▶ _Text section_:
::::

In OpenPGP, your public key is just one part of a thing called a certificate. A certificate is a collection of public keys (you need a different one for encryption and signing), some information about you, like your name or alias, and your email address, and information about what features your software supports. A certificate doesn’t include your private keys. You can and should share your certificate with people you want to communicate with.

In OpenPGP, private keys are stored in a key. A certificate never includes private keys; a key does include private keys. You should share your certificate with other people; you should never share your key with other people.

  Do Share                 Keep Private

  OpenPGP                  OpenPGP
  Certificate              Key
  +------------+           +-------------+-----------+
  | Public     |           | Public      | Private   |
  | Key        |           | Key         | Key       |
  |            |           |             |           |
  | Public     |           | Public      | Private   |
  | Key        |           | Key         | Key       |
  |            |           |             +-----------+
  | User ID    |           | User ID     |
  |            |           |             |
  | Preference |           | Preferences |
  +------------+           +-------------+

3.2 Password-based encryption

There is another type of encryption, which uses passwords. This is called symmetric encryption, because you use the same key to encrypt and decrypt a message.

OpenPGP also supports password-based encryption. Oftentimes, your key will be protected with a password so you’ll need to enter your password before you can decrypt or sign a message. But, you can also use a password to encrypt a message. Unlike a certificate, if you publish a password, then everyone can decrypt your message. This means passwords are a lot more inconvenient than public keys. Unlike public keys, you can’t share them willy-nilly, and you definitely can’t publish them in a directory like a telephone book. Passwords have to stay secret to be useful.

::::

▶ _Data segment_:
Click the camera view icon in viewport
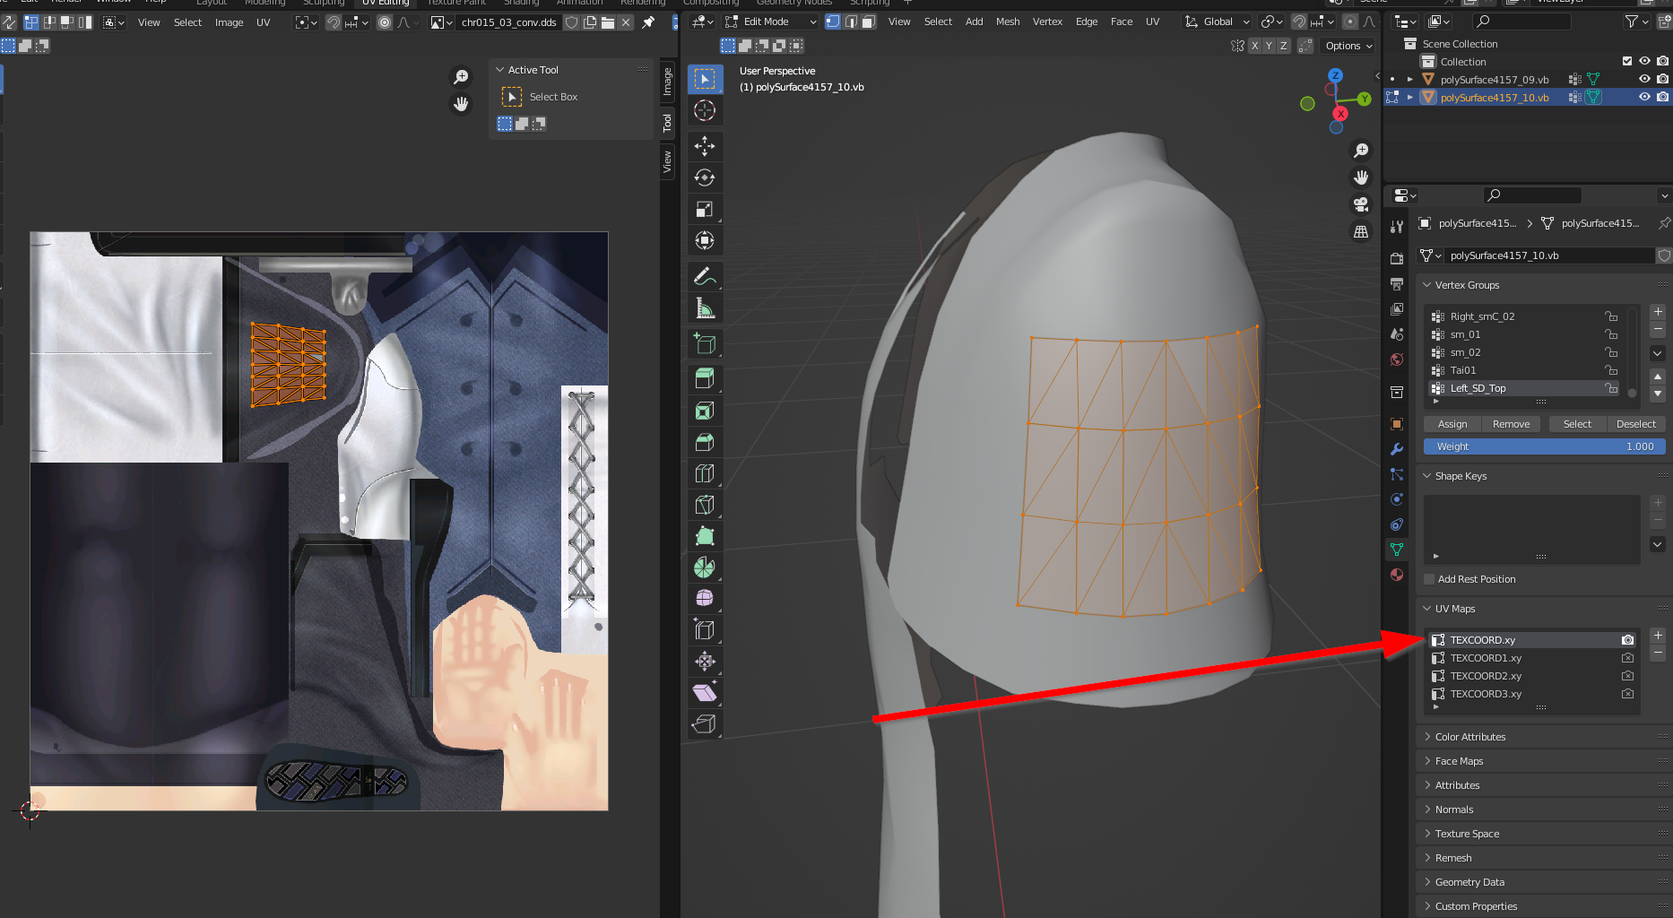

::::

▶ _Exercises to complete_:
(A) Do these statements agree with the OpenPGP text? Answer yes or no for each, quoting the words of the text that decide it.
(i) A certificate contains your private keys.
(ii) Symmetric encryption uses the same key to encrypt and to decrypt a message.
(iii) A password can be published in a directory the way a public key can.
(B) Extend the OpenPGP text, picking up after its last sentence.

▶ _Responses per task_:
(A)
(i) No: "A certificate doesn’t include your private keys."
(ii) Yes: "This is called symmetric encryption, because you use the same key to encrypt and decrypt a message."
(iii) No: "you definitely can’t publish them in a directory like a telephone book."

(B)
3.3 Authentication

Encryption and signing are two of the three essential functions that you need to communicate privately. The last is called authentication. It helps answer the following questions: When Alice sends a message to Bob, does she have the right certificate? And, when Bob receives a message from Alice, can he be sure it really came from her?

Authentication helps prevent two different problems. The first is impersonation. If Alice and Bob communicate regularly, and Bob gets a message that purports to be from Alice, but is written in a different style, then he may become worried that it is not really from Alice. But, if Bob doesn’t recognize these social cues, then he might be tricked. This is how phishing works. Today, people are taught to recognize impersonation. This requires schooling, and vigilance. Authentication addresses this problem in a different, more reliable way: if Bob can authenticate Alice’s key, and a message is signed using Alice’s key, then Bob can be confident that the message really came from Alice.

The second problem, interception, is more subtle and can’t be solved using social cues. If Mallory wants to read what Alice and Bob send to each other, then he can try to eavesdrop on their communication channel.

Encryption is a prerequisite, but it is not sufficient to prevent Mallory from intercepting the messages. Imagine that Alice and Bob send each other their certificates via email. If Mallory is able to intercept these initial, unencrypted messages, then he can replace the certificates with his own. Now, Alice and Bob will have the wrong certificates, and when Alice sends Bob a message, she’ll encrypt it using Mallory’s certificate. When Mallory intercepts the message, he can decrypt it, since actually Alice encrypted it to him. And, he can even fool Bob by reencrypting it using Bob’s real certificate, and forwarding that version to Bob. Bob will be able to decrypt the message as usual and won’t suspect a thing!

The only practical way to prevent this type of attack is to authenticate certificates.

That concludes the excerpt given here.